Ashley Swearengin, Fresno’s outgoing Republican mayor, will take a job in the nonprofit sector after leaving office, as the question of a 2018 run for governor of California looms.
Swearengin will take on the position of president/CEO of the Central Valley Communications Foundation after leaving office, according to the Fresno Bee. In an interview with the local news outlet, she said the move “seemed like the next logical step” after having worked in community and economic development for 10 years before becoming Fresno’s mayor.
The foundation receives grants, raises funds, invests and distributes them in endowments in the Central San Joaquin Valley. Its website states that it provides “unique opportunities for individual donors, families, businesses, and other foundations to invest in programs that address a wide spectrum of economic, social, educational, cultural and environmental needs.”

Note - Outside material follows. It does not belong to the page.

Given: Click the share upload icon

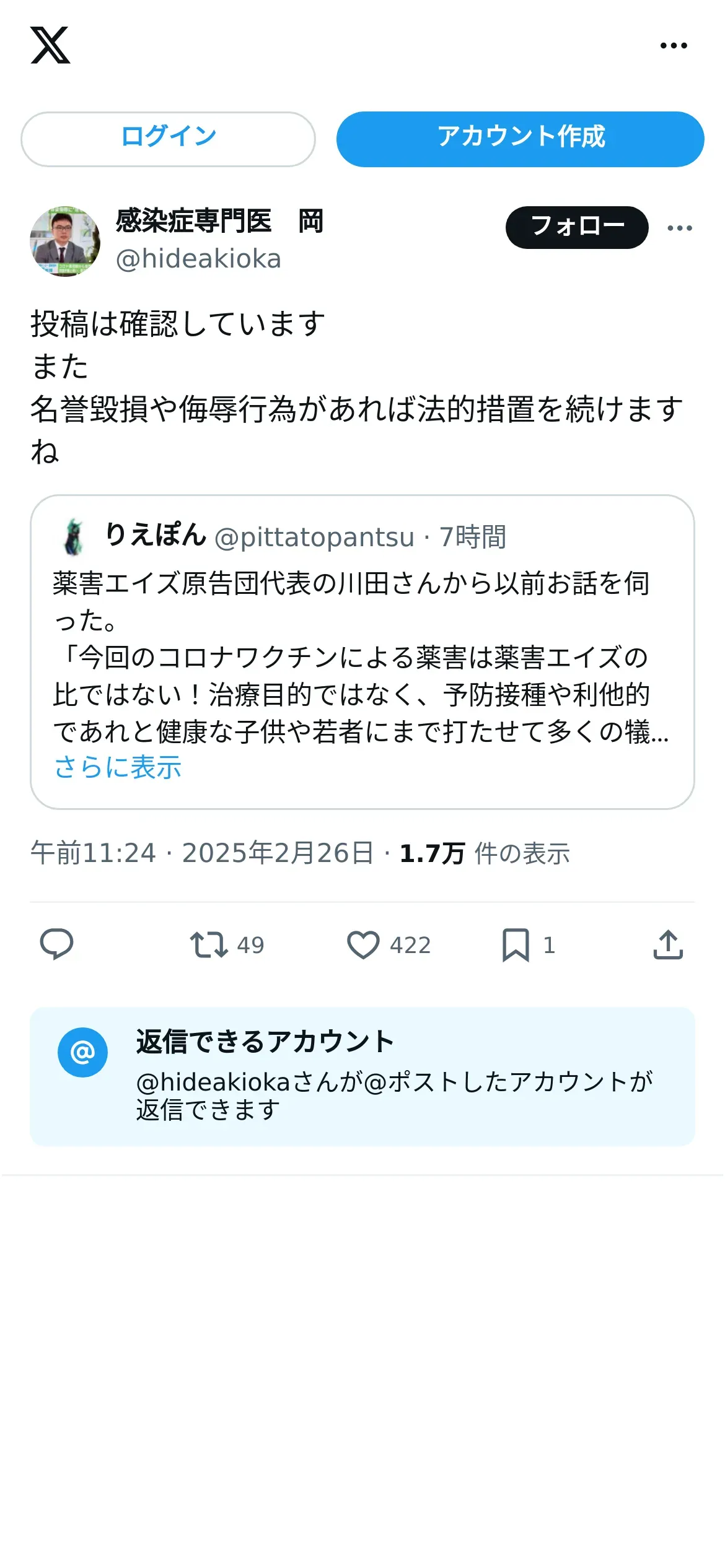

Dr. Alan Pierrot, chairman of the foundation, told the Bee that Swearengin’s focus on depressed area economic development fits perfectly with the goals of the foundation. With just about 12 staff and 2015 expenditures of about $10.6 million, the foundation runs on a far more modest staff and budget than Swearengin has been afforded with the City of Fresno.
The Fresno mayor told the Bee that she made the decision after considering jobs in either academics, the nonprofit sector or the business sector. The move means a significant pay increase from her $135,000-per-year salary as mayor. Pierrot told the Bee that Swearengin will be paid “somewhat higher” than the $162,000 that her predecessor made.
Swearengin has been expected to make a run in 2018 for the office of California governor to replace Democrat Jerry Brown. Among Democrats, Lt. Gov. Gavin Newsom is already running, and former Los Angeles mayor Antonio Villaraigosa is expected to run as well. In 2014, Swearengin ran for state controller, but lost the statewide position to Democrat Betty Yee.
In the Bee interview, Swearengin called political ambitions “off the table.” She said that she’s “thiking about things in an eight-to-10-year horizon.”
Last week, the Fresno mayor singed on as the only Republican joining a host of prominent Democrats advocating for legislation giving the domineering California Air Resources Board the requirement and license to limit greenhouse gas emissions to 40 percent below 1990 levels by 2030, according to the Bee.
She has notably broken with many Republicans and supported Brown’s monumentally expensive and troubled high-speed rail venture.